=== Given problem ===
Turn the lines from the one containing "You are a computer-use agent." through the end of the data, inclusive, into a numbered list, skipping any blank lines. Leave the pictures out of your list.

=== Given information ===
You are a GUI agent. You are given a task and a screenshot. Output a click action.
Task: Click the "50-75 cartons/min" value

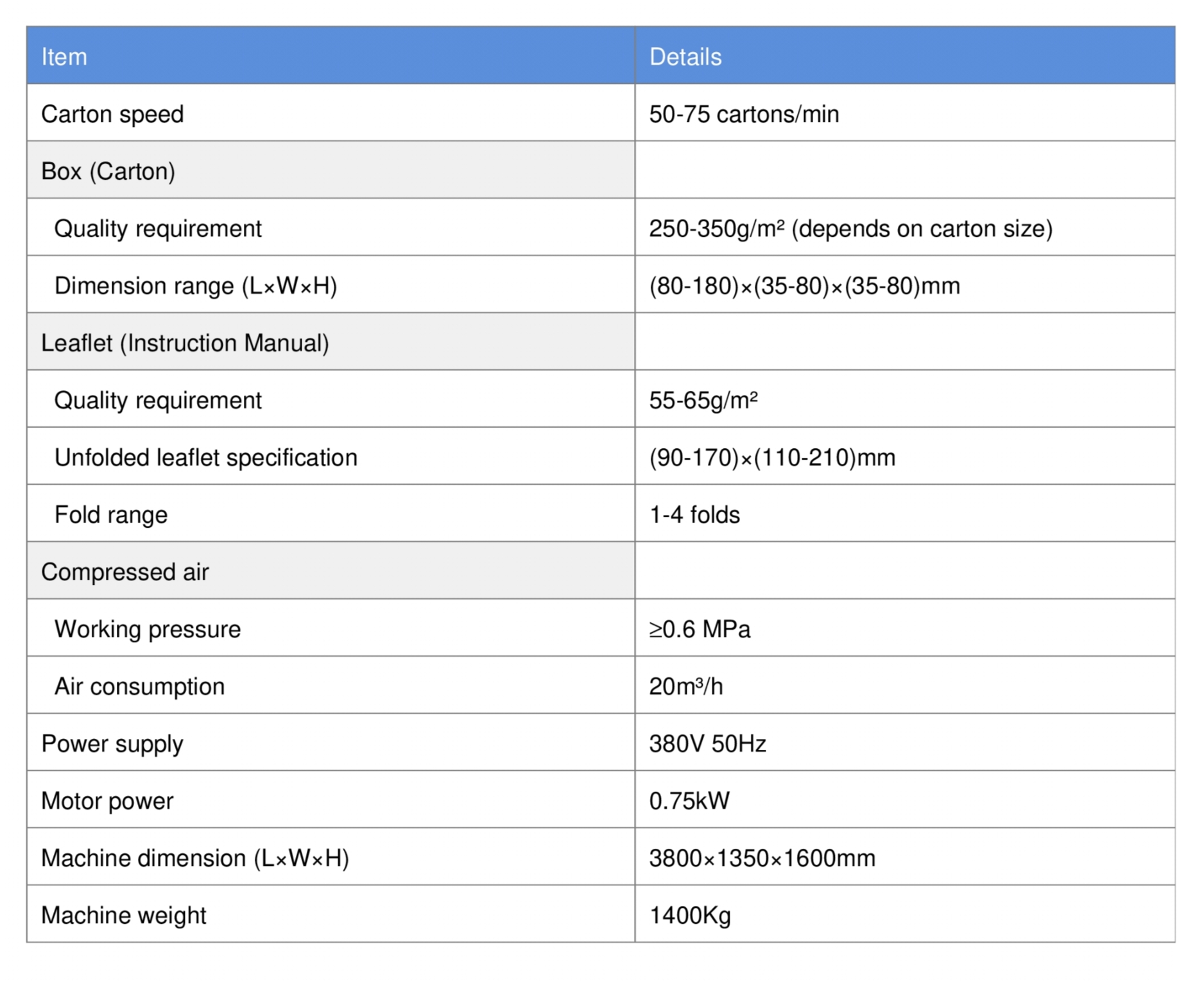click(744, 114)
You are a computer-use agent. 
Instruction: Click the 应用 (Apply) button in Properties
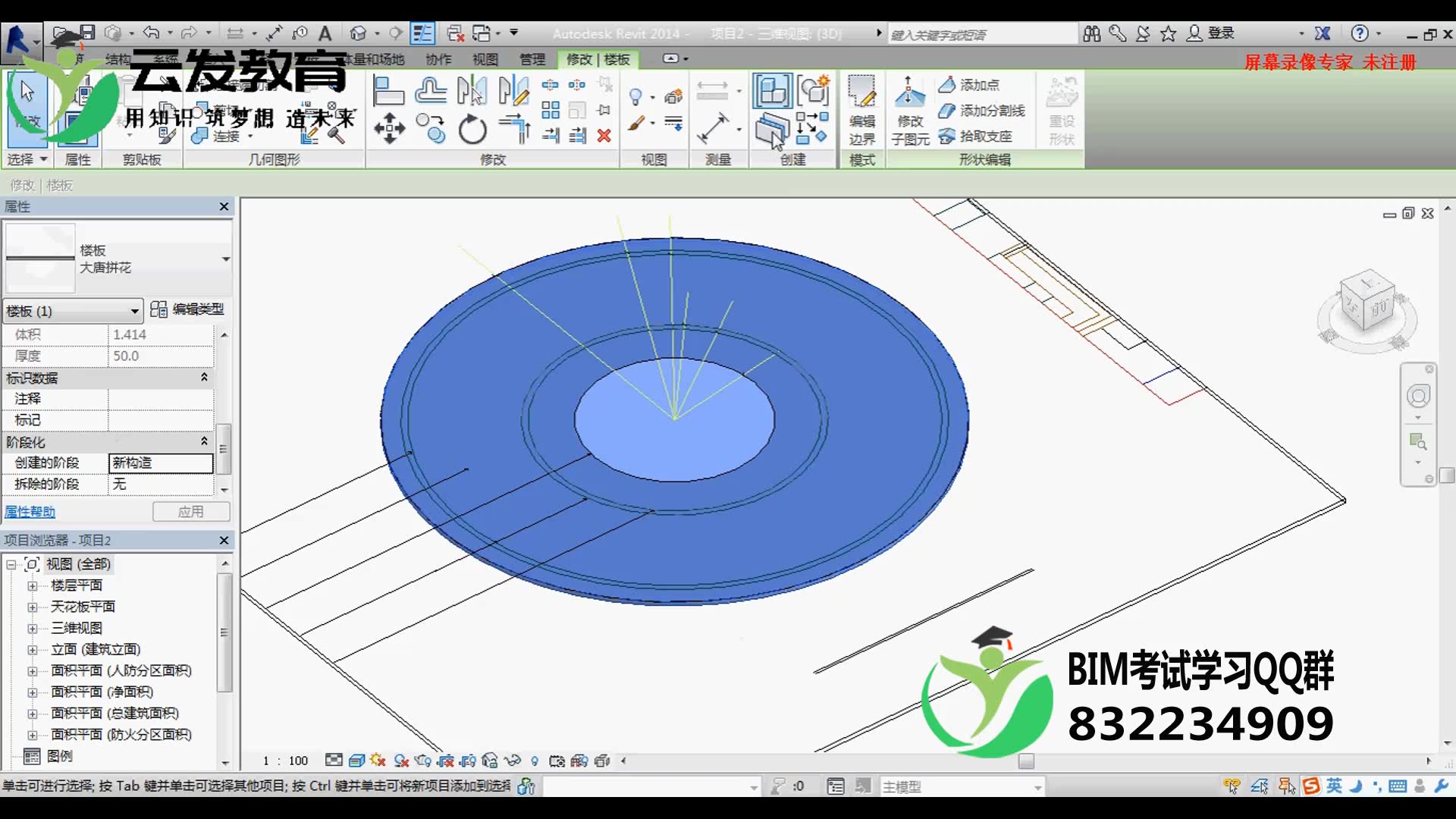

=== Task result ===
1. You are a computer-use agent. 
2. Instruction: Click the 应用 (Apply) button in Properties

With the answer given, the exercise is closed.